According to the Boston Globe, Rep. Michael Capuano (D-MA) has had quite the week on health care reform: first he was for it, now he’s against it, and all to win the Ted Kennedy’s old Senate seat.
It started after the House passed a health care reform bill with the Stupak Amendment, which many pro-choice advocates believe is a restriction on a woman’s right to choose. Capuano voted for the overall bill; meanwhile, his primary rival for the Senate seat, state Attorney General Martha Coakley, blasted the bill, saying that she couldn’t vote for a bill that restricted the right to choose.
Here’s where it gets tricky. Capuano first found Coakley’s position a gift, calling it “manna from heaven” for his campaign. His campaign sent out an e-mail with the subject line “Either You Do Or You Don’t,” and capped off his position by, as the Globe reports, saying at a rally:
“I have never once, or almost never, voted on a major piece of legislation that was all good or all bad…Do you think that when they voted on Medicare that it was a perfect bill? Or Social Security? Or the Civil Rights Act? Every one of those bills was major progress with flaws in the bill.”

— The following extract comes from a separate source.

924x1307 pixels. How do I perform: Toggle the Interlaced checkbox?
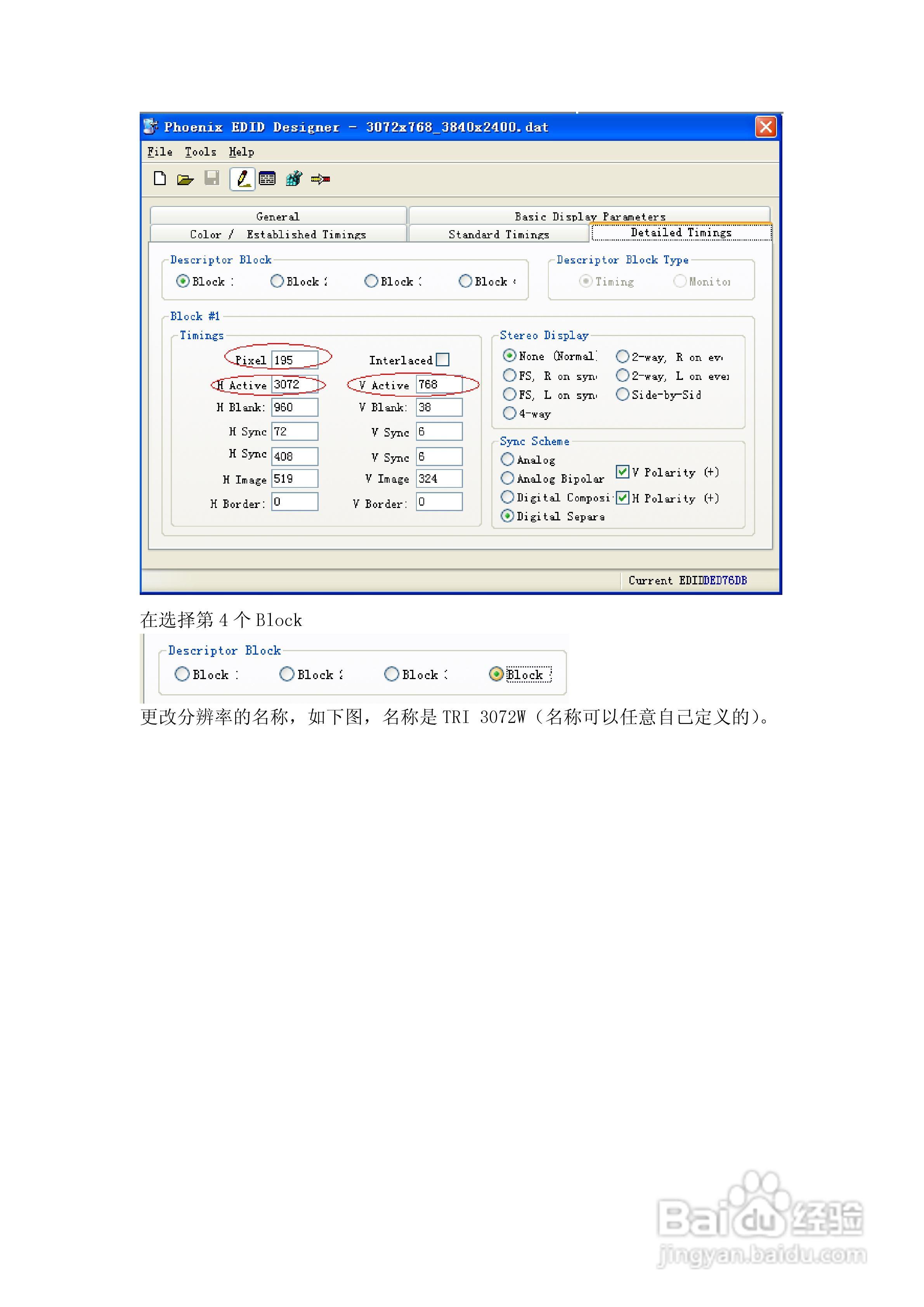click(x=442, y=360)
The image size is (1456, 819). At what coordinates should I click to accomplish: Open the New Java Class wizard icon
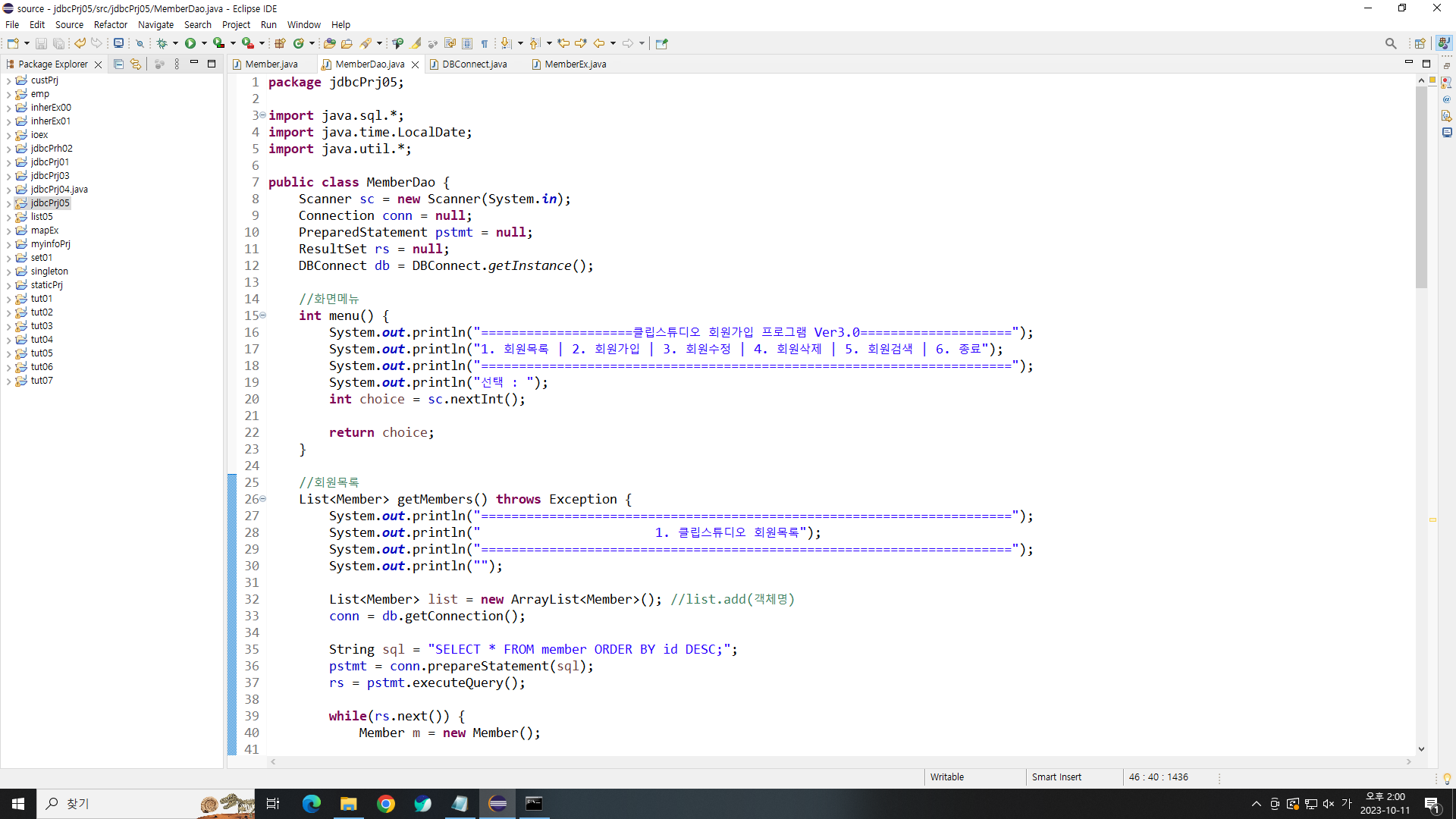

But that rhetoric changed yesterday when Capuano reversed position; now he says: “If the bill comes back the same way as it left the House, I would vote against it.” How does he account for the change? He says “If [Coakley] had her way, the debate about health care reform would be dead for the session and probably dead for another 10 years.” Of his vote: “I chose to keep the health care debate alive.”